20.04.10

Direktvergaberegelung bis Ende 2011 verlängern?

Mit der für Kleinunternehmen günstigen Schwellenwerteverordnung 2009 vom 29.04.2009 (BGBl II Nr 125/2009) wurden die Werte ab dem ein Auftraggeber ausschreiben muss für die Durchführung von Direktvergaben, Verhandlungsverfahren ohne vorherige Bekanntmachung und für nicht offene Verfahren ohne vorherige Bekanntmachung per 01.05.2009 angehoben.

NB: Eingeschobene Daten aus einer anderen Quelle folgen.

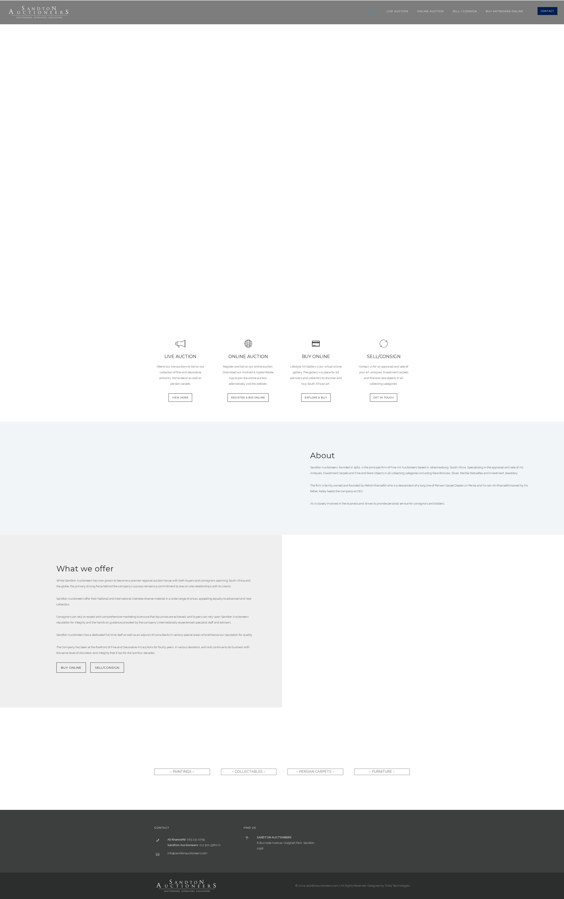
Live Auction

Wie hoch sind die Schwellenwerte derzeit?
  • Direktvergaben bis zu einem geschätzten Auftragswert von EUR 100.000 (netto)
  • Verhandlungsverfahren ohne vorherige Bekanntmachung bei Bau-, Liefer- und Dienstleistungsaufträgen bis EUR 100.000 (netto)

  • Nicht offenes Verfahren ohne vorherige Bekanntmachung bei Liefer- und Dienstleistungsaufträgen bis EUR 100.000 (netto)

Die Vor- und Nachteile der Novelle werden, wie es bei einem komplexen rechtlichen Thema wie dem Vergaberecht häufig der Fall ist, kontrovers diskutiert. Angesichts höherer durchschnittlicher Werte im Baubereich hält sich die Begeisterung bei größere Unternehmen dieser Branche in Grenzen. Kleinere Unternehmen im Bereich von Dienstleistungen und Lieferungen haben jedoch deutlich profitiert.

Die Verordnung ist bis 31. Dezember 2010 befristet. Ob sie verlängert wird, ist unsicher. Die Vergabeexperten der Arbeitsgruppe öffentliche Beschaffung der Fachgruppe UBIT bei der Wirtschaftskammer Wien erachten die Weiterführung der erhöhten Schwellenwerte jedoch als sinnvoll. Vor allem klein- und mittelständische Unternehmen profitieren davon. Die letzte Entscheidung fällt aber nicht in Österreich sondern in Brüssel.